GOAL OF THE EXERCISE:
Extract every line of the records below that contains the string "second". The match is case-sensitive.

DATA IN THIS EXERCISE:
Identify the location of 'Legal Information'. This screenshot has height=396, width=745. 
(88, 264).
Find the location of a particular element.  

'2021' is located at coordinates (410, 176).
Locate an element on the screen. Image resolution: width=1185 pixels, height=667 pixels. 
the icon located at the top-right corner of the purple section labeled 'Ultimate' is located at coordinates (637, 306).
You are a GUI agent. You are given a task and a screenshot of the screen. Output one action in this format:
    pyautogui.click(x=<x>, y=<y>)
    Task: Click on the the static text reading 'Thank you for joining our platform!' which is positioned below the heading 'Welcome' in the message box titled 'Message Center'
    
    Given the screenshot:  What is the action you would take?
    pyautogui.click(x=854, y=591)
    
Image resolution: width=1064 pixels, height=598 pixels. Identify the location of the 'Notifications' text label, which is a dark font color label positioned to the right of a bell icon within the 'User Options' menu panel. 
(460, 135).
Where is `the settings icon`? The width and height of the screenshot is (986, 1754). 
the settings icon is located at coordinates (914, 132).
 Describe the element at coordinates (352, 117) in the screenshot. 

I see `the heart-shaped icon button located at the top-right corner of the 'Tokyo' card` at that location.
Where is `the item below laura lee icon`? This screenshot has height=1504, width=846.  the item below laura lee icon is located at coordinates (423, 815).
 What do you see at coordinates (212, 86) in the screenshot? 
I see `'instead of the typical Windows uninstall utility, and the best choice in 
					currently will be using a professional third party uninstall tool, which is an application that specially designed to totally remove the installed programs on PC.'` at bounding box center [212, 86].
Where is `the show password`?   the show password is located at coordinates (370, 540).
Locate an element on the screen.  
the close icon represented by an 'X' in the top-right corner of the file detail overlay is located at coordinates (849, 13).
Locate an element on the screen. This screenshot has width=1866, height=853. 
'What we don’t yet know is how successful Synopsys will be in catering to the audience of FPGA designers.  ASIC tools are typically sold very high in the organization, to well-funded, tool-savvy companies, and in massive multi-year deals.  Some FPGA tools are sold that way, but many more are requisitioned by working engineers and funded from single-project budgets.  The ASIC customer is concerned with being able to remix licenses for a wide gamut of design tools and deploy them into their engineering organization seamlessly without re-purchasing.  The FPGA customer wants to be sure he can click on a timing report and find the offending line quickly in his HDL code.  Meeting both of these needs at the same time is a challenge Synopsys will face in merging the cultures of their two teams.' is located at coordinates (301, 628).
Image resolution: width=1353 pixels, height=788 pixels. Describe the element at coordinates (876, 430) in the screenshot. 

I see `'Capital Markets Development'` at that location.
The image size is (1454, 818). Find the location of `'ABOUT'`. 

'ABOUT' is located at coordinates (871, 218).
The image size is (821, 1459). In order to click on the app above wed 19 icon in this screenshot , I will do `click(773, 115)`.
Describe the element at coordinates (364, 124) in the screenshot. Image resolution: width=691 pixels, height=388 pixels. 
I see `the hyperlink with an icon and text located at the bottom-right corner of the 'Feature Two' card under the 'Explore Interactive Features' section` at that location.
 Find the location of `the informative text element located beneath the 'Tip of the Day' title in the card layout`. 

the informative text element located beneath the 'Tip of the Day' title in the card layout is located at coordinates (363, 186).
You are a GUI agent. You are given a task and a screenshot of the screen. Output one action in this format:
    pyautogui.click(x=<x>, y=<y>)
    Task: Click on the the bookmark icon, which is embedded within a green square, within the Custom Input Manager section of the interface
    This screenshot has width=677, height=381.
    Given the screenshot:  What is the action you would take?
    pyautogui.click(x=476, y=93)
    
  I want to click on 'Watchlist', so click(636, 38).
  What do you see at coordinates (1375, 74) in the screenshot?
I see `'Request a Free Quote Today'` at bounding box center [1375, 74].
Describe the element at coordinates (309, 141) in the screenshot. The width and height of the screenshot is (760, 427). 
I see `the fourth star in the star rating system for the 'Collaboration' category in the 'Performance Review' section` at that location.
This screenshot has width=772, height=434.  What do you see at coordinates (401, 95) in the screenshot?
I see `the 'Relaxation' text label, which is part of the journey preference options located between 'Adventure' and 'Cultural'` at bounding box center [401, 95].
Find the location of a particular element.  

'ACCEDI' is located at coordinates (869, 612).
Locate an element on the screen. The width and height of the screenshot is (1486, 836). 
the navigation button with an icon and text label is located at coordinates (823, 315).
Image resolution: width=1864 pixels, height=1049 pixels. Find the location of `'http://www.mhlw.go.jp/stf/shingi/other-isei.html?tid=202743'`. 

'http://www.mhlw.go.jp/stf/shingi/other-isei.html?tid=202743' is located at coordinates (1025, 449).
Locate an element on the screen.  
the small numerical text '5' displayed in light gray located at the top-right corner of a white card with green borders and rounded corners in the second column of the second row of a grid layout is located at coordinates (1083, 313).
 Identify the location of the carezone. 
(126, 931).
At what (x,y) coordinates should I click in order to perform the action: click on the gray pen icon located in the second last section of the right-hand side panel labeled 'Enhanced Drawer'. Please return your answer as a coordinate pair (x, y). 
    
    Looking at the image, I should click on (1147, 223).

CORRECT ANSWER:
the small numerical text '5' displayed in light gray located at the top-right corner of a white card with green borders and rounded corners in the second column of the second row of a grid layout is located at coordinates (1083, 313).
At what (x,y) coordinates should I click in order to perform the action: click on the gray pen icon located in the second last section of the right-hand side panel labeled 'Enhanced Drawer'. Please return your answer as a coordinate pair (x, y). 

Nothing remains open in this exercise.